Materialmente consiste nella giunzione di segmenti di materiale filmico. Il suo fine è la produzione di una sequenza, ovvero una successione di due o più inquadrature poste in relazione non casuale fra di loro.
In termini più immediati però, il prodotto del montaggio è il raccordo, ovvero una continuità effettiva tra due inquadrature. Osservando analiticamente un raccordo, il punto in cui termina la prima inquadratura viene definito “stacco”, mentre il punto in cui inizia l’inquadratura successiva viene definito “attacco”. Il tipo di raccordo più semplice è quello ravvisabile nella maggior parte dei film dei primi anni del secolo, dove i brani di materiale girato sono solo giustapposti l’uno all’altro seguendo un semplicissimo ordine cronologico, tutto interno alla storia rappresentata, e senza altra preoccupazione che non sia quella della linearità temporale del racconto.
Col tempo però, in pratica già fino dai primi anni del secolo, il montaggio inizia a evolversi. Aumentano così le possibilità semantiche derivanti dalla pratica del montaggio e le tipologie di raccordo. Fra questi, è da ricordare soprattutto il raccordo “campo-controcampo”, una figura retorica utilizzata per mettere in relazione fra loro due inquadrature successive nelle quali vi siano personaggi od oggetti in qualsiasi maniera interagenti fra di loro (ad esempio due persone che dialogano l’uno con l’altro), e consistente nel mettere in successione due inquadrature disposte sullo stesso asse, ma in senso invertito l’una rispetto all’altra.
Altre tipologie di raccordo sono il “montaggio alternato” e il “montaggio parallelo”: la prima è costituita dall’alternarsi fra loro di inquadrature relative ad ambiti spaziali differenti (inclusi ambiti spaziali contigui), ma comunque successivi nell’ambito di una comune linea temporale (ad esempio l’inquadratura di una persona che bussa a una porta dall’esterno, seguita dall’inquadratura di un’altra persona che, avendo evidentemente udito il rumore, si reca ad aprire la porta dall’interno); la seconda invece è costituita dall’alternarsi fra loro di inquadrature relative ad ambiti spaziali differenti, ma temporalmente identici nell’ambito di una comune linea temporale (ad esempio l’inquadratura dello scoccare della mezzanotte sul quadrante di un orologio posto in una piazza di Firenze, seguito da quella dello scoccare della mezzanotte sul quadrante di un orologio posto in una piazza di Roma), o, in certi casi, ad ambiti spazio-temporali differenti, ma temporalmente assimilabili nell’ambito di linee temporali fra loro sovrapponibili (ad esempio: l’inquadratura in campo medio di un uomo che esala l’ultimo respiro la mezzanotte del 31 dicembre 1505, seguita dall’inquadratura in campo medio di un suo discendente che esala l’ultimo respiro la mezzanotte del 31 dicembre 1905).
Molto sfruttate sono anche le “dissolvenze” ovvero tipi di raccordo basati sul progressivo oscuramento o sulla progressiva illuminazione di un’inquadratura.
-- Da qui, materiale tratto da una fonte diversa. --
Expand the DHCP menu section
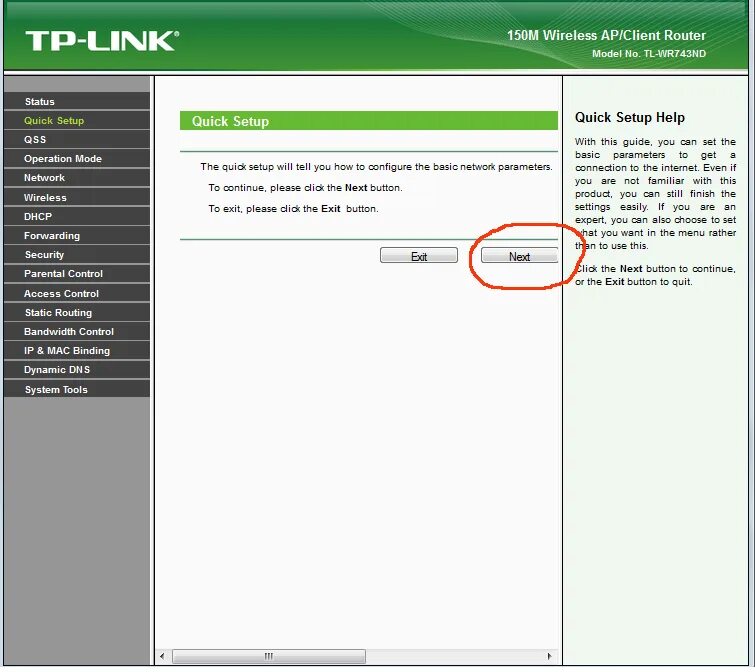Image resolution: width=755 pixels, height=672 pixels. click(x=77, y=217)
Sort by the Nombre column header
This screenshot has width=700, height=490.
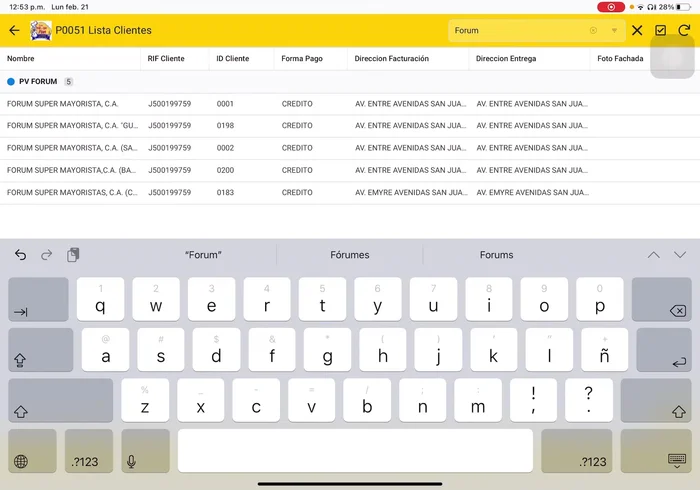coord(21,59)
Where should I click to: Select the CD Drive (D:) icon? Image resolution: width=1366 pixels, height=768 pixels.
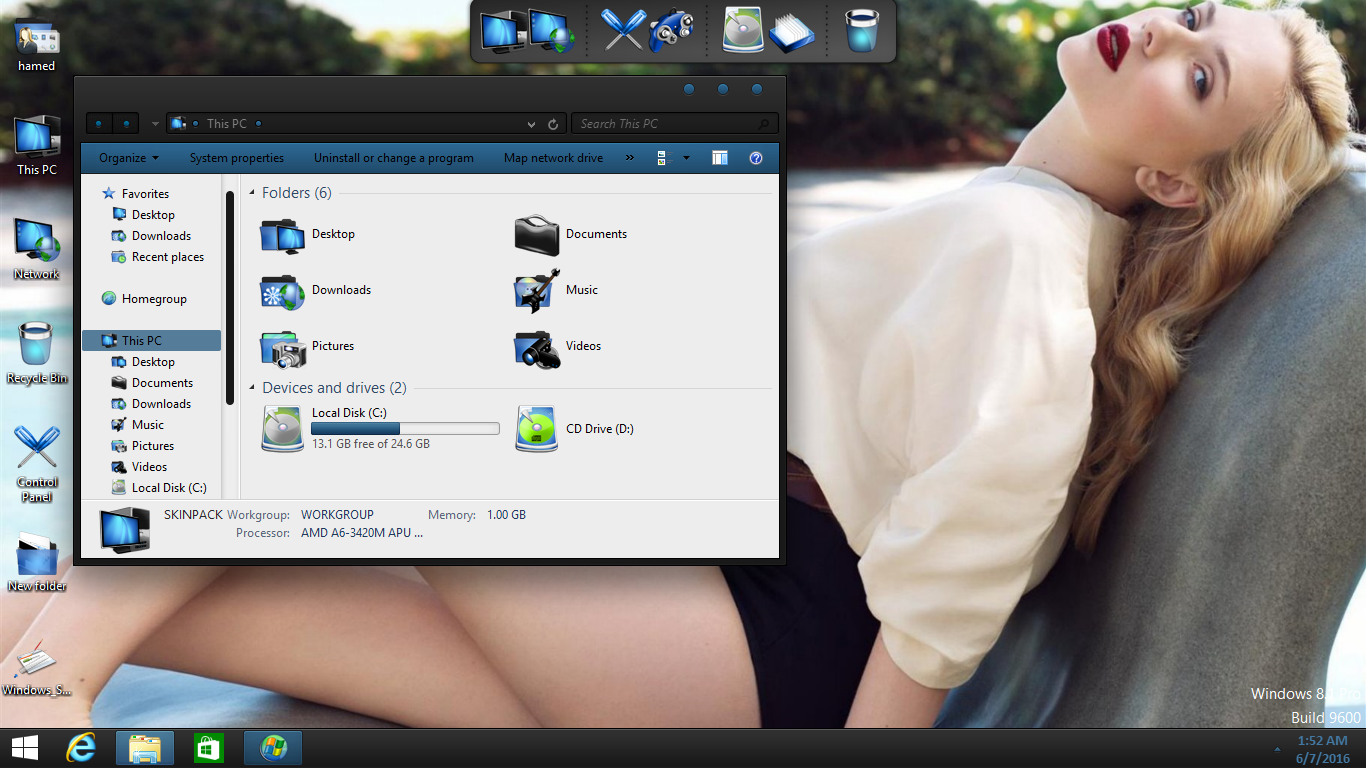click(x=537, y=429)
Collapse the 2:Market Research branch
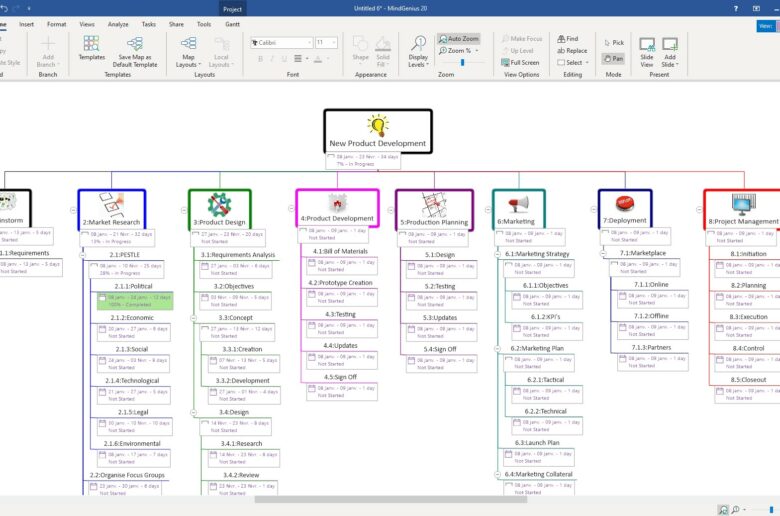Image resolution: width=780 pixels, height=516 pixels. tap(74, 210)
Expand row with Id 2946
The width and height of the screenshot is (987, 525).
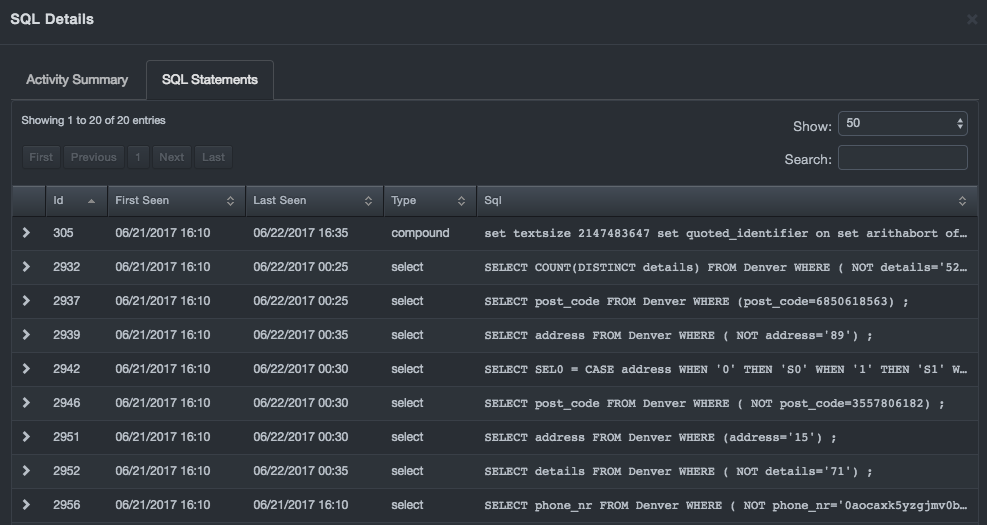(27, 403)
Fra queste andrà ricordata la “dissolvenza incrociata”, tipologia di raccordo nata dallo sviluppo di tecniche di proiezione elaborate nella metà dell’Ottocento in funzione di rappresentazioni spettacolari eseguite con lanterna magica, nella quale lo spettatore vede passare gradualmente dalla giusta luminosità fino al nero la prima inquadratura e, contemporaneamente (ovvero nello stesso numero di fotogrammi), passare dal nero alla giusta luminosità, la seconda inquadratura, subendo l’impressione di aver visto la prima inquadratura sfumare nella seconda.
Spesso, particolarmente dagli anni Sessanta in poi, il raccordo fra due o più inquadrature tramite stacco e attacco viene sostituito da un “piano sequenza”, ovvero da una singola inquadratura complessa che, grazie al libero movimento della macchina presa, pur non prevedendo stacchi, può essere assimilata ad un’intera sequenza. Non prevede raccordo alcuno neanche il “montaggio in quadro”, gioco di quinte interno all’inquadratura, reso possibile dall’effetto ottico derivante da una forte profondità di campo unita ad un’apposita disposizione dei soggetti inquadrati, e destinato a far sembrare multipla un’inquadratura unica. Decisamente particolare è inoltre il caso dello “split-screen”, raccordo nel quale l’inquadratura è realmente divisa in due o più inquadrature indipendenti, visibili contemporaneamente.